--- BEGIN DATA SECTION ---
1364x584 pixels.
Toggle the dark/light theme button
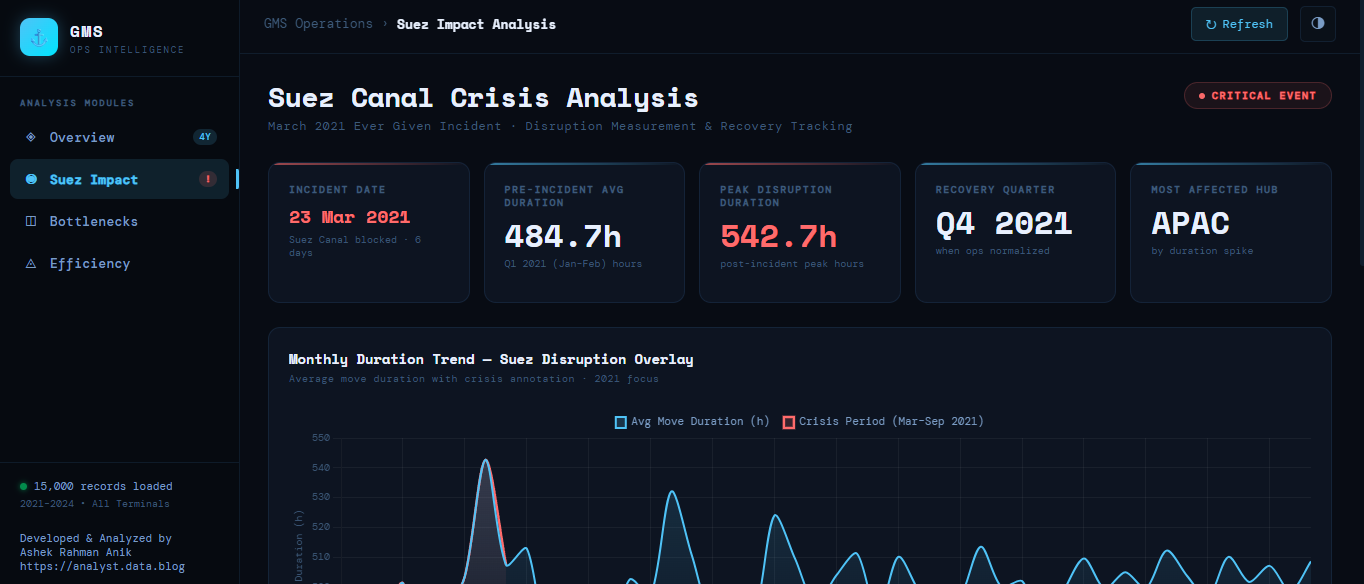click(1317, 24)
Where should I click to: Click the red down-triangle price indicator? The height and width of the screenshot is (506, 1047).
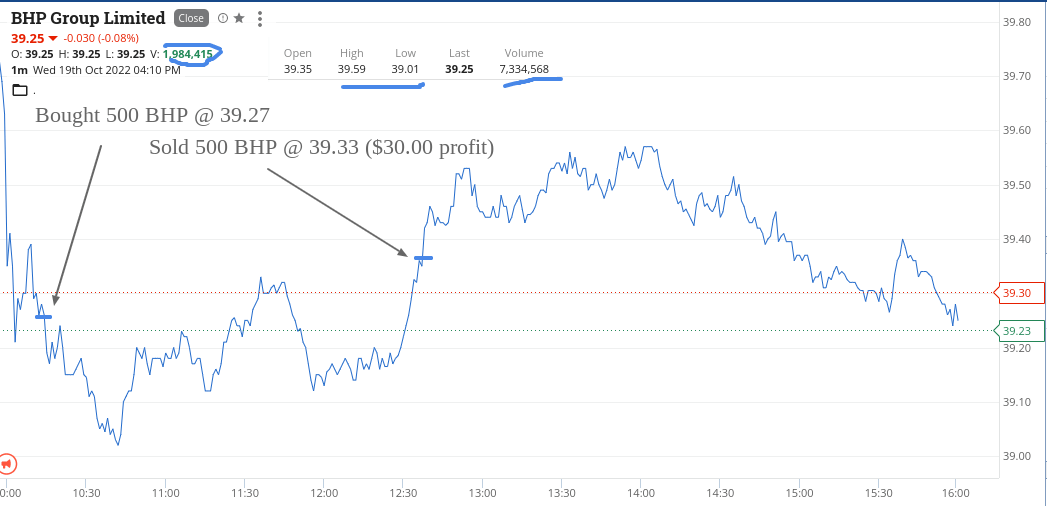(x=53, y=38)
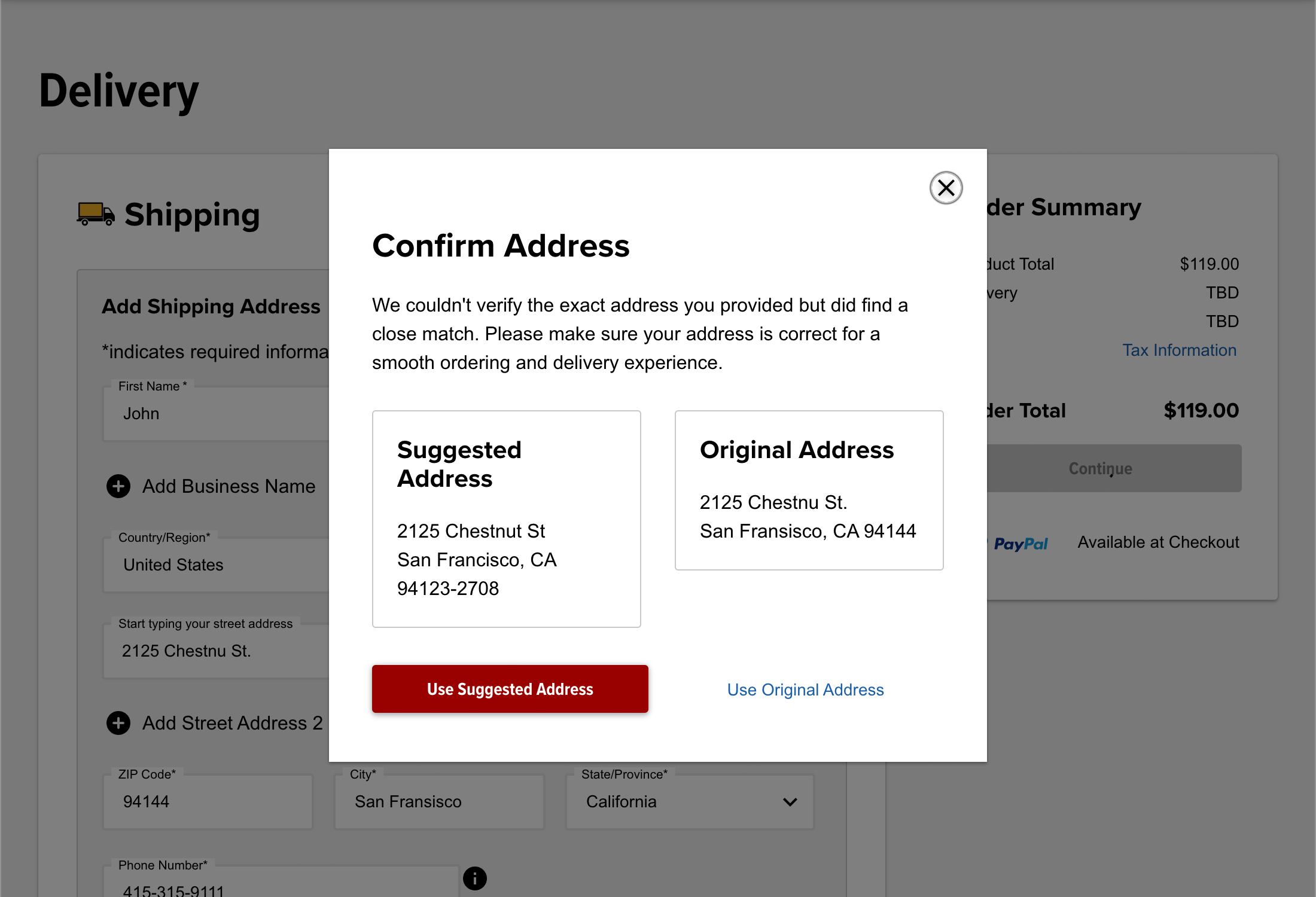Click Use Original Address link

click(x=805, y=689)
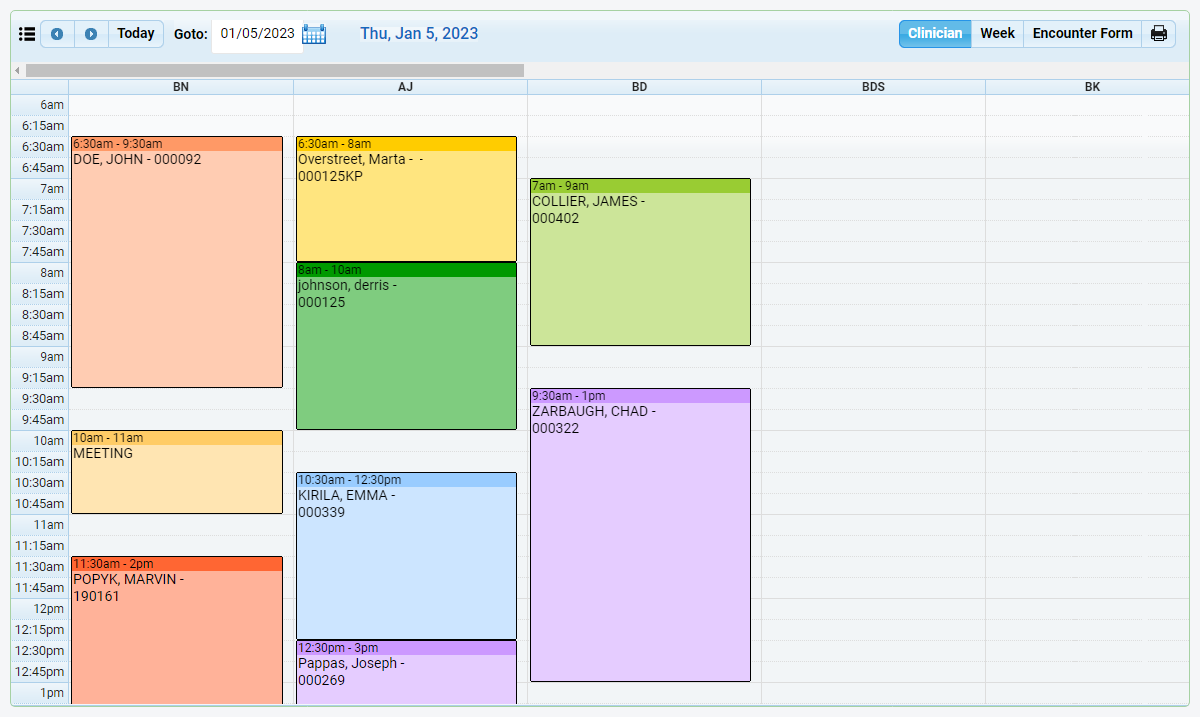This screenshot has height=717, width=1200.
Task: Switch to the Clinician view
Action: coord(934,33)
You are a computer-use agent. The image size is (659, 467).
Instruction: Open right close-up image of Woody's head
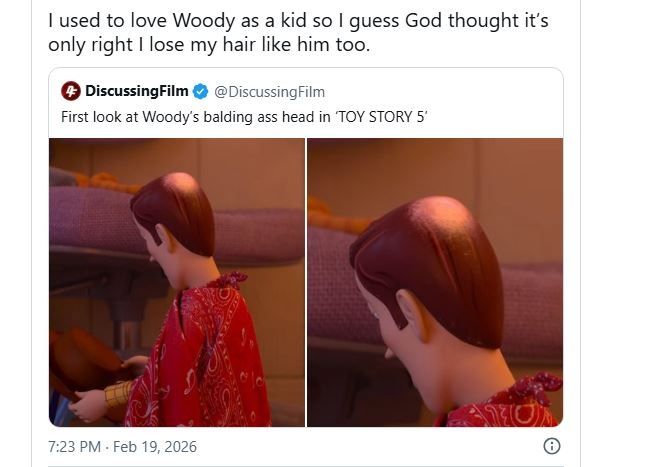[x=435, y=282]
--- END DATA SECTION ---
**WRITTEN REQUEST:** Reproduce all of the material above word for word, leaving out the pictures.

**FINISHED ANSWER:**
1364x584 pixels.
Toggle the dark/light theme button
click(1317, 24)
Where should I click to: Click the red down-triangle price indicator? The height and width of the screenshot is (506, 1047).
(x=53, y=38)
Click Use Original Address link

click(x=805, y=689)
This screenshot has height=717, width=1200.
Task: Switch to the Clinician view
Action: coord(934,33)
You are a computer-use agent. The image size is (659, 467).
Instruction: Open right close-up image of Woody's head
[x=435, y=282]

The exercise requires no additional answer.